Tether’s USDT, the world’s leading dollar-pegged stablecoin, has experienced the sharpest weekly decline in market value in two years, spurring market volatility concerns.
USDT’s market cap slid more than 1% to $137.24 billion this week, the most significant decline since the crash of the FTX exchange in the second week of November 2022, data from TradingView show. It hit a record $140.72 billion in mid-December.
The decline follows a decision by several European Union (EU)-based exchanges and Coinbase (COIN) to remove USDT due to compliance issues with the EU’s Markets in Crypto-Assets (MiCA) regulations that took full effect on Dec. 30, even though the rules on stablecoins — cryptocurrencies whose value is pegged to a real-world asset like the dollar — kicked in six months ago.

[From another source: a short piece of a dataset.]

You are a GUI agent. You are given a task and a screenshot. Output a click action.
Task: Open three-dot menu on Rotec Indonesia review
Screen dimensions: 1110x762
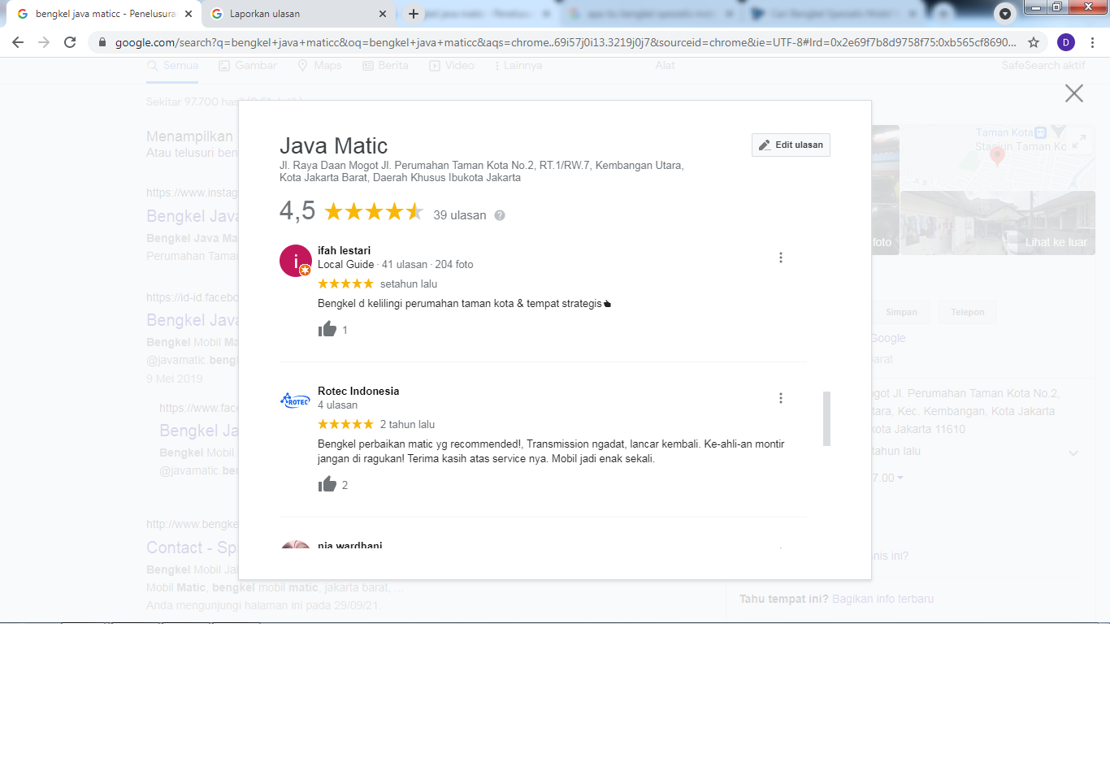coord(780,398)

The regulation requires issuers to have a MiCA license for publicly offering or trading asset-referenced tokens (ARTs) or e-money tokens (EMTs) within the bloc. An ART is a crypto asset that looks to maintain a stable value by referencing another asset like gold, crypto tokens or a combination of both, including one or more official currencies. ERTs reference a single national currency, just as USDT does.
EU-based traders can still hold USDT in non-custodial wallets, but can’t trade it on MiCA-compliant centralized exchanges.
USDT is a gateway to the crypto market, with investors using it extensively to fund spot cryptocurrency purchases and derivatives trading. As such, the delistings and drop in market value has sparked speculation of a broader crypto market slide on social media.
These concerns, however, may be unfounded and the negative impact, at best, could be restricted to the euro area, Karen Tang, the head of APAC partnerships at Orderly Network, a permissionless Web3 liquidity layer, said in a post on X.
“Access to @Tether_to set to be restricted in the EU due to MiCa regulation isn’t going to harm USDT dominance,” Tang wrote. “EU isn’t the largest crypto market. Most crypto trading volume occurs in Asia and U.S. All this will do is stunt the EU’s digital assets innovation, which is already slow due to convoluted overregulation. If I could short the EU, I would…”
Crypto analyst Bitblaze said Asia accounts for the giant share of the tether volume, downplaying the impact of MiCA-led delistings in Europe.
“USDT is the largest stablecoin, with a market cap of $138.5B and a daily trading volume of $44B. As of today, 80% of USDT’s trading volume comes from Asia, so the EU delisting won’t have any severe impact,” Bitblaze noted on X.
Tether has invested in MiCA-compliant firms StablR and Quantoz Payments in a bid to ensure regulatory alignment.